WORK REQUIRED: What lines of the data below hold the string "price"? Copy each one.

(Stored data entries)

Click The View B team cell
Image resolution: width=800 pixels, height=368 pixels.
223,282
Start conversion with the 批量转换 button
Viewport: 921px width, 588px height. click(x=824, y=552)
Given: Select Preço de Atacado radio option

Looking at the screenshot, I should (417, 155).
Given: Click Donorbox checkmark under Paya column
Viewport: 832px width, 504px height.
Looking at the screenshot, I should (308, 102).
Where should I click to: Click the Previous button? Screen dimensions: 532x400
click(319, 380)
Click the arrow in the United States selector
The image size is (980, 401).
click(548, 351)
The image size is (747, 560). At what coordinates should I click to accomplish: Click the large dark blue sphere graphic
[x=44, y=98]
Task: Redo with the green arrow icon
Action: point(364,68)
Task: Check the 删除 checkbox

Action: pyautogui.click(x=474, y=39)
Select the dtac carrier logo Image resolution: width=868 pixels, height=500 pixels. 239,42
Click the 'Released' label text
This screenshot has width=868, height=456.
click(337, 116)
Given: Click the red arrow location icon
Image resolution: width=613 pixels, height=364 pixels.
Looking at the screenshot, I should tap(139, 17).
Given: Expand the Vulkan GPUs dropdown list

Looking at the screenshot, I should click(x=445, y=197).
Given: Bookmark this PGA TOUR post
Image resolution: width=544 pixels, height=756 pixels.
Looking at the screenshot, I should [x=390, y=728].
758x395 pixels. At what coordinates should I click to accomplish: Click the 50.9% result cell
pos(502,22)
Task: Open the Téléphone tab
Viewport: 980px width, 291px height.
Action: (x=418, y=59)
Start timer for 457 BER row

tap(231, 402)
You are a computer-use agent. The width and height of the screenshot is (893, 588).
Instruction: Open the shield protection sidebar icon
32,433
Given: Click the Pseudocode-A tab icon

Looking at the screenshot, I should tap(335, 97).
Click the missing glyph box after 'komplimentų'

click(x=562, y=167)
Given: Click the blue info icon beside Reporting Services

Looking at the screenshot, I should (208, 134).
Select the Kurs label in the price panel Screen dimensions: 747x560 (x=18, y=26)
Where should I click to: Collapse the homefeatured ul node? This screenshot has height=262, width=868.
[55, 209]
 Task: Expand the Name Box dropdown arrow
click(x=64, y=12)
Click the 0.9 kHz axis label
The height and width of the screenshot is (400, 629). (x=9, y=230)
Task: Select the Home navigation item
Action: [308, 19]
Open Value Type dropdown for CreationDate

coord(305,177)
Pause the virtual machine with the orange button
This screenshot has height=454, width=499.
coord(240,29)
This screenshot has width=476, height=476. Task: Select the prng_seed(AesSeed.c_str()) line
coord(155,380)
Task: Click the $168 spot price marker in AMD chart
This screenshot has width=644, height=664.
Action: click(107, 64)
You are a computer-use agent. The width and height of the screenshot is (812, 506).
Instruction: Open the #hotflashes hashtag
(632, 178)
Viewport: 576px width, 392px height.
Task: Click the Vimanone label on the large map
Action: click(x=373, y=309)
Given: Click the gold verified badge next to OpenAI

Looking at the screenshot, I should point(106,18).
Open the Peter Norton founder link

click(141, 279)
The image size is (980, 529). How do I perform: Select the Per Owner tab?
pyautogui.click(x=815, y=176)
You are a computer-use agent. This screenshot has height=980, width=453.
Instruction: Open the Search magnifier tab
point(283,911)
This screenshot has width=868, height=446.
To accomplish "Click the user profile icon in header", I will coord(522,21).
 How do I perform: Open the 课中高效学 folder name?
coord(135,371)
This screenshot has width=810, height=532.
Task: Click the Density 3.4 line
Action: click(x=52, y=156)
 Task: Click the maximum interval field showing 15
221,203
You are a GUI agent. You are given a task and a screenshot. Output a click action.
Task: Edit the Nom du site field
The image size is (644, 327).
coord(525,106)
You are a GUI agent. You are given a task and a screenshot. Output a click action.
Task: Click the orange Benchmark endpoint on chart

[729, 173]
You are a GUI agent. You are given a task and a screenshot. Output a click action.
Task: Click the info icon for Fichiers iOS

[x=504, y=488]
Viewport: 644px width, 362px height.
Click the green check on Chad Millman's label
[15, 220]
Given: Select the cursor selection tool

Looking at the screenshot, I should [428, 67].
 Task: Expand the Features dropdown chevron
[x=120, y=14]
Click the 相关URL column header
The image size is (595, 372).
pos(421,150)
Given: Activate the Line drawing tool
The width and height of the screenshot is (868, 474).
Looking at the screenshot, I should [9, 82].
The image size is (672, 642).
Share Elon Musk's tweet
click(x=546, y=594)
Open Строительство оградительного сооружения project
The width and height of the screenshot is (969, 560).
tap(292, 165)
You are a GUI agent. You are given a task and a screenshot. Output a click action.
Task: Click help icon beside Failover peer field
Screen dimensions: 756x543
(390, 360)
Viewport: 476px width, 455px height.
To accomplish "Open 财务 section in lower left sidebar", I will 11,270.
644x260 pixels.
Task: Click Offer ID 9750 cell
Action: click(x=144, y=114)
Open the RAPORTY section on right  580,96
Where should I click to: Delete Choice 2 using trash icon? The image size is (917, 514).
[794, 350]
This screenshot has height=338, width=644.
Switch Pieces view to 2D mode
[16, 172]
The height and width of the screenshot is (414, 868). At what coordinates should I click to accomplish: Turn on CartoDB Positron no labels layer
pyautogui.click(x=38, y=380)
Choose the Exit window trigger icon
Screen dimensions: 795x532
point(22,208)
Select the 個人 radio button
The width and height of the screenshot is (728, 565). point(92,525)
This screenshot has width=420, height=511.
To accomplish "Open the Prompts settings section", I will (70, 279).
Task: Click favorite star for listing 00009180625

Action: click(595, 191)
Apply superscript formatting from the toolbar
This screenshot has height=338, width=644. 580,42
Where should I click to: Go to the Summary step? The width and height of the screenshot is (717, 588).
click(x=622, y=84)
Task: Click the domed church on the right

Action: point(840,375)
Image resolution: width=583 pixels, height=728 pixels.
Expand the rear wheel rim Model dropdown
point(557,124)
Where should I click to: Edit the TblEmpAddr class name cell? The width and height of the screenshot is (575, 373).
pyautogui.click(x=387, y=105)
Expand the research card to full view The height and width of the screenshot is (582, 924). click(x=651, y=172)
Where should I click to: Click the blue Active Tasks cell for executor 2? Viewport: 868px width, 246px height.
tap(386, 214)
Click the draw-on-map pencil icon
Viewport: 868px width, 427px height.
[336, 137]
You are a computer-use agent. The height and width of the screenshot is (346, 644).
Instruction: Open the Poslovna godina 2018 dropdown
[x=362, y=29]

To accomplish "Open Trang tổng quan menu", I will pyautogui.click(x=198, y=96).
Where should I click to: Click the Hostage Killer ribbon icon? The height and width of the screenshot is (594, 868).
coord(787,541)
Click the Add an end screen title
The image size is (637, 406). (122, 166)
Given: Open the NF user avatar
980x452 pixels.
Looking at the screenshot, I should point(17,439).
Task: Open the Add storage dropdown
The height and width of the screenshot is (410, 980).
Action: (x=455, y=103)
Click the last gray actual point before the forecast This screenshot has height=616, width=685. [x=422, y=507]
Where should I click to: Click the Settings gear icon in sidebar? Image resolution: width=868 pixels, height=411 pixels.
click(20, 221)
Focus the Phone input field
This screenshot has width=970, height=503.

REPLY:
Select the Kurs label in the price panel Screen dimensions: 747x560 (x=18, y=26)
Task: Click the $168 spot price marker in AMD chart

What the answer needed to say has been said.